Dataset entries –

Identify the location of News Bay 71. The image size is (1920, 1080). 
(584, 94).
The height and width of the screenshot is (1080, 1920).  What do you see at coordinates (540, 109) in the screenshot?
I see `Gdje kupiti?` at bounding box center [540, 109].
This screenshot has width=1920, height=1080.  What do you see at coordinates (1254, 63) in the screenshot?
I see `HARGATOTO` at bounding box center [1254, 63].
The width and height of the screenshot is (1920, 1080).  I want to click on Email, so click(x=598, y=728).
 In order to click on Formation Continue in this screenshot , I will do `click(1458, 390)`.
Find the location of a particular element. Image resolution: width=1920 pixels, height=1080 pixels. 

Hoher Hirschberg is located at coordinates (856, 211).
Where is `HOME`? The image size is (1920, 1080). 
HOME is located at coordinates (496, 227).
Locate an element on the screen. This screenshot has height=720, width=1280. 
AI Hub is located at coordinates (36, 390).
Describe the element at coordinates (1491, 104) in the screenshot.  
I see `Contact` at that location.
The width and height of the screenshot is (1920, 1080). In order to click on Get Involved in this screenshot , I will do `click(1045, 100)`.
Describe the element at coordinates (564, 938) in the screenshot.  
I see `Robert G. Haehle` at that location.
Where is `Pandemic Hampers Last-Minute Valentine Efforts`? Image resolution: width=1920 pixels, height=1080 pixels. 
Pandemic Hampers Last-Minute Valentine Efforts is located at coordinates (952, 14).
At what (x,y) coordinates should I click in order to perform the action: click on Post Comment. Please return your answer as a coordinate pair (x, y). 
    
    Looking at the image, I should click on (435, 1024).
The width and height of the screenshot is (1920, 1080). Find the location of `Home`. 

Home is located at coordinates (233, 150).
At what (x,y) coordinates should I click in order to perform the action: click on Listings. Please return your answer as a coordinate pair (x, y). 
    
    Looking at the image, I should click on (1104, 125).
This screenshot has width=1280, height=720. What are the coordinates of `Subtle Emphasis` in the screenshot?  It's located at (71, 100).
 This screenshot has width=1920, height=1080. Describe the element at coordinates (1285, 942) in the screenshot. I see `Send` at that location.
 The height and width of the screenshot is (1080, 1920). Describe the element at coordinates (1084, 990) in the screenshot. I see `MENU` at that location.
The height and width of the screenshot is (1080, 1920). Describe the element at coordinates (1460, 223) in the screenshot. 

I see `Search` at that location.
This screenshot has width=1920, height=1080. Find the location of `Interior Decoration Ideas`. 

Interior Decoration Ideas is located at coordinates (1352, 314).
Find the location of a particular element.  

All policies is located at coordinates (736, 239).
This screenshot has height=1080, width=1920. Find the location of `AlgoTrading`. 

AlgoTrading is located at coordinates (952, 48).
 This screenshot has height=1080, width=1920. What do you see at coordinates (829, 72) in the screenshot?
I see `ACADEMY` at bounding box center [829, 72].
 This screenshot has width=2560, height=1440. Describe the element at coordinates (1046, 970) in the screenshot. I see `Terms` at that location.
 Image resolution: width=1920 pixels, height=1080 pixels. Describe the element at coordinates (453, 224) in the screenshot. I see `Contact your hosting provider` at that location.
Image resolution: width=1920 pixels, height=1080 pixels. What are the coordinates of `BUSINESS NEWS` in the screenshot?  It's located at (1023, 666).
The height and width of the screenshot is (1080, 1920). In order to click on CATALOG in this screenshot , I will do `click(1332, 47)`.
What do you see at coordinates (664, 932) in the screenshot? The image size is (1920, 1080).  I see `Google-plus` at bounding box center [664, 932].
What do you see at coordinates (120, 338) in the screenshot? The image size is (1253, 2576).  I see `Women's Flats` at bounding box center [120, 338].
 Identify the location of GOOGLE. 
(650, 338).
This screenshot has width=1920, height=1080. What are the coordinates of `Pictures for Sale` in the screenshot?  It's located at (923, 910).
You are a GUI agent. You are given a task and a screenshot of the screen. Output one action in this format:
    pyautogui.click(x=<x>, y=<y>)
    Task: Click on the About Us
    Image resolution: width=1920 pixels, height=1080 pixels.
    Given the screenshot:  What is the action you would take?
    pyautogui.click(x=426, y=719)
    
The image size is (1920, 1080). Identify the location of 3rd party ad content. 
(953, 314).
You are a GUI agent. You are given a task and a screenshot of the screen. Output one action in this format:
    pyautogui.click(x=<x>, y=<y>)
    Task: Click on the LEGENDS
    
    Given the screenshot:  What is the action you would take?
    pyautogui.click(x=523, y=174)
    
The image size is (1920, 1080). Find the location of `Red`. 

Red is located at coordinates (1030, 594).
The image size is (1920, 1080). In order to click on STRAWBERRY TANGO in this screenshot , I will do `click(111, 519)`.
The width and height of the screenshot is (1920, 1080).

Aim – Find each line of the records that contains the word "perform" with the same capitalization, and copy those lines.

Response –
At what (x,y) coordinates should I click in order to perform the action: click on Post Comment. Please return your answer as a coordinate pair (x, y). 
At what (x,y) coordinates should I click in order to perform the action: click on Listings. Please return your answer as a coordinate pair (x, y). 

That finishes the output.